From coastal tourism to agriculture, the business of the environment is critical to our state’s economy
Feb 01, 2019 10:57AM
● By Kathleen Maris
By Bob Inglis
Executive Director, republicEn.org
It’s 2019 and some people still insist you have to choose between the economy and the environment.
South Carolinians know that isn’t true. And we can flip the script and show the rest of the nation what’s possible if you act based on your own best interest and not on what talking heads in Washington tell us to say and think.
The business of the environment is critical to our state, our livelihood, our history, and the legacy we leave future generations. Does anyone want to visit—or live in—a water-logged Charleston, or any city or town? Watch helplessly as our agriculture yields diminish? See the devastating impacts on our fisheries? Be unable to insure a home on or near the coast?
I know the answer to those questions is no. But when we deny climate science and elect policy makers who reject climate action, we put in jeopardy our very way of life. The environment isn’t just pretty trees and landscapes.
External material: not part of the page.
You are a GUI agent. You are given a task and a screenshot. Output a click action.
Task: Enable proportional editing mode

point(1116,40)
It’s the resources that contribute to a robust economy.
While the southeast regionally ranks sixth globally for greenhouse gas emissions, the Palmetto State ranks 28th in the U.S. Human-generated greenhouse gas emissions are causing changes to our climate that are off the charts, which is how the scientists who study climate change know it’s human-caused and not just cycles.
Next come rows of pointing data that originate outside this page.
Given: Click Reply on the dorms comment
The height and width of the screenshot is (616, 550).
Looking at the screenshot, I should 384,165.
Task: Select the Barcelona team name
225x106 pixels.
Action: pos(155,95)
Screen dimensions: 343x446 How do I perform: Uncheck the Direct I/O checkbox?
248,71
While climate change is a global problem, South Carolina’s nearly 2,900 miles of coastline are at risk, whether it’s rising sea levels, more ferocious and frequent storms, or shoreline erosion.
Much like decades ago when New England states suffered debilitating acid rain from air pollution crossing state lines from the industrial midwest, which impacted the Northeast’s forestry industry and caused public health concerns, South Carolina is suffering from changes to the climate that we didn’t cause on our own.
And much like decades ago when the late President George H. W. Bush broke a logjam to revise the Clean Air Act, eventually ushering in the 1990 amendments which passed the House 276-112 and the Senate by voice vote (meaning, it was widely supported and did not require a recorded vote), there is an opportunity today for cooperation and action. If only we can find the grace, the will, the motivation to break the current logjam.
The environment doesn’t need to be partisan because climate change doesn’t care if you’re a Democrat or a Republican; it impacts all of us. And impacts on the environment trickle down to impact the economy.
Anyone who battened down the hatches for hurricane events the last few years knows changes in weather patterns that dump more water on a vulnerable state can cost millions if not billions of dollars to remediate.
What does it cost a small business to have to close its doors in the path of a storm in order to allow its human capital to take the means necessary to protect their lives and those of their families? What does it cost states and municipalities to rebuild roads and other infrastructure? What does it cost a community to treat the health-related impacts of climate change?
These are all considerations that must be taken into account when weighing whether taking an environmental position makes economic sense. There’s a goose laying golden eggs in South Carolina; let’s not kill the goose.
Bob Inglis (U.S. Rep. R-SC4 1993-1999, 2005-2011) is the Executive Director of republicEn.org, a group of conservatives engaging conservatives on climate change.